I finish with UKI because this is the region where the library is the central campus location for textbook delivery to students because there is no meaningful campus bookstore presence and because the university administration is focused on the library as the solution for student textbook access. Before the pandemic shut down in person classes, eBook aggregation platforms focused on textbooks, such as Kortext and BibliU were important partners to the library and the leading textbook publishers looked to these companies to supply UKI libraries. The increase in demand for digital caused by the pandemic drove large increases in purchases from these aggregation platforms and occasioned the introduction of new business models that resonated with UKI librarians. Adaptations of evidence-based access and demand-driven access, for example, gained traction, but were not developed nor delivered to perform in known library workflow solutions like Oasis, Gobi and Rialto.
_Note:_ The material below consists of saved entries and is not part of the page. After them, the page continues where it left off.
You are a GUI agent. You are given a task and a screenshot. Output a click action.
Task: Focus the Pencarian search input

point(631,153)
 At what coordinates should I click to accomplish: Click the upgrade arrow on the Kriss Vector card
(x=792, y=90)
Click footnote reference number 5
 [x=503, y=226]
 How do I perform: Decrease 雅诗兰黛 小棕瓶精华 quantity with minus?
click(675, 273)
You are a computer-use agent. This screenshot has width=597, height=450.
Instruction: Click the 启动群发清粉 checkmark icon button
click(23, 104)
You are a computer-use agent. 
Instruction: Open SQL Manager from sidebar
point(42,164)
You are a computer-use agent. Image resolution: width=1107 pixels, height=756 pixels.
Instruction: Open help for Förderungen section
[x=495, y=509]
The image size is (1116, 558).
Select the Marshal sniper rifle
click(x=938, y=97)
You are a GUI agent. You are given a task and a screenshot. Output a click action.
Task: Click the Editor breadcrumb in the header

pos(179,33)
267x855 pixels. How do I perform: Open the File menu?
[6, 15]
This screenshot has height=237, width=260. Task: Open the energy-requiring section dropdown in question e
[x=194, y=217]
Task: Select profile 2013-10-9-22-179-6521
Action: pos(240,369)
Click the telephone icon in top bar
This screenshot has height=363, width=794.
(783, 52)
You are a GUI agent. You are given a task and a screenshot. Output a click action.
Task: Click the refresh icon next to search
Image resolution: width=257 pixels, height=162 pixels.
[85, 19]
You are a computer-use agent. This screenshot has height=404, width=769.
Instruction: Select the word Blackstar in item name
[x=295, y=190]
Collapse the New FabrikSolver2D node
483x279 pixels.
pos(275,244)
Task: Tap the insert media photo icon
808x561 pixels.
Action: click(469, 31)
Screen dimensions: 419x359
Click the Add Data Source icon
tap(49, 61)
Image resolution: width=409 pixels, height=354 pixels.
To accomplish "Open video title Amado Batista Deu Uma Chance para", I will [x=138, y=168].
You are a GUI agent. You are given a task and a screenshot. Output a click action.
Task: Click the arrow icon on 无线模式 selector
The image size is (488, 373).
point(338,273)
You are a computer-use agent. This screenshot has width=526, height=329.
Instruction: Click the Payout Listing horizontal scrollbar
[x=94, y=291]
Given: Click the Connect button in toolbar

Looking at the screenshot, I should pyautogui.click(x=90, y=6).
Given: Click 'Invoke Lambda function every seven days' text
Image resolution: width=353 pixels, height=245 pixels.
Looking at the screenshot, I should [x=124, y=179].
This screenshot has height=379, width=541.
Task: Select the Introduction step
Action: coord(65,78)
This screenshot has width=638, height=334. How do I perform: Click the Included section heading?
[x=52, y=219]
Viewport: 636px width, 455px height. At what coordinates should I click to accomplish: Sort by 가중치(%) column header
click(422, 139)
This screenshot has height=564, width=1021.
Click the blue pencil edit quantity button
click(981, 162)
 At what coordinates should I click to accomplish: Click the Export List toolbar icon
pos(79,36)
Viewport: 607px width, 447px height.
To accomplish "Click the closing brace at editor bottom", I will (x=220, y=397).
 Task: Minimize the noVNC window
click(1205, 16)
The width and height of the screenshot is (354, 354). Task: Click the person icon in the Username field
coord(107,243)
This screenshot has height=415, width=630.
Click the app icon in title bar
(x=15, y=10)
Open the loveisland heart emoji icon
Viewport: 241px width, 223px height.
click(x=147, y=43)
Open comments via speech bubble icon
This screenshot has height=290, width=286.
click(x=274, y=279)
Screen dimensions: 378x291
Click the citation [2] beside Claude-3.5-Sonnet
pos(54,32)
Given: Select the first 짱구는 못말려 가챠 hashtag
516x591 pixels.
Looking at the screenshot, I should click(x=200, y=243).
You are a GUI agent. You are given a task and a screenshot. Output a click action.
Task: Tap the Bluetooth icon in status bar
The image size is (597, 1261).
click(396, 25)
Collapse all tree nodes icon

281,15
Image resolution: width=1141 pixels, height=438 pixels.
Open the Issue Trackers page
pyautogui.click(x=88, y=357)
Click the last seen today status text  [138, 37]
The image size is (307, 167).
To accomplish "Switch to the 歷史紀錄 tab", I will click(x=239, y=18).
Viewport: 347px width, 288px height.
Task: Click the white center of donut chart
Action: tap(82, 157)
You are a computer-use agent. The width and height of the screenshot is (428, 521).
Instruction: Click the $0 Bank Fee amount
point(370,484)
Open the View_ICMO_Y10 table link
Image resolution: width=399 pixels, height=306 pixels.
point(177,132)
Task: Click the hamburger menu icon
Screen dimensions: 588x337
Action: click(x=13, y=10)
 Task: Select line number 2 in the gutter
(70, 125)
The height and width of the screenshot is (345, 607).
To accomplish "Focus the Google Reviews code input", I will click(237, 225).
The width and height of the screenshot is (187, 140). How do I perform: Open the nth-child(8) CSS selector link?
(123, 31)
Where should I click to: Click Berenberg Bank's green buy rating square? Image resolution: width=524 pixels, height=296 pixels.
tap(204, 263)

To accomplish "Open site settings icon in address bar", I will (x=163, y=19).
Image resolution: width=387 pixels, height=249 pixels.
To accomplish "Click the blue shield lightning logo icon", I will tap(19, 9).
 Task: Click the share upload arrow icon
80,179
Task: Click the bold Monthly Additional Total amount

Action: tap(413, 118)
Faculty in the United Kingdom and Ireland are encouraged to use reading list tools to establish the required (core) and recommended textbooks for each course. This information provides the larger data set, if you will, for library acquisition and sets in motion purchasing via workflow those titles available within workflow and purchasing via other solutions for textbooks not available in the library workflow solution of choice. There is strategic coherence from the top of the university that drives textbook purchasing through the library, informed by faculty using reading list tools. As in the North American region, there is clarity about the role of the library. And as in Australia and New Zealand there is an understanding by the textbook publishers about the role of the library in fulfilling required and recommended textbooks for the curriculum. But unlike the North American and Australian/New Zealand market, there is a tremendous workflow bottleneck because the textbook aggregation platforms that are critical to accessing required/core content do not perform in an unmediated workflow solution like conventional scholarly monographs.

Summary

The transition from print to digital has been irreversibly accelerated by the pandemic. And the growth of online and hybrid courses will also accelerate irreversibly. The degree to which this is experienced as a bottleneck by the university and by the library will be a function of how each major region discussed here views the place of the library in textbook fulfillment for course required versus course reserve and also for textbooks as recommended only. For North America the major open question will be to what extent and how rapidly libraries move to provide digital reserve copies. For Australia and New Zealand, the primary issue to monitor will be how the publishers and libraries define what is a reserve policy versus broader access beyond simple reserve content. And for the United Kingdom and Ireland, the critical pain point to watch is the degree to which the major textbook providers can provision purchasing through unmediated library workflow tools.

As noted in the beginning of this article, affordability and open access, such as open educational resources (OER), is a chief concern among libraries. This is a topic infused with regional nuance, but the regional variation will still be subject to strategic direction delivered by senior university leadership. More on this topic in a future column.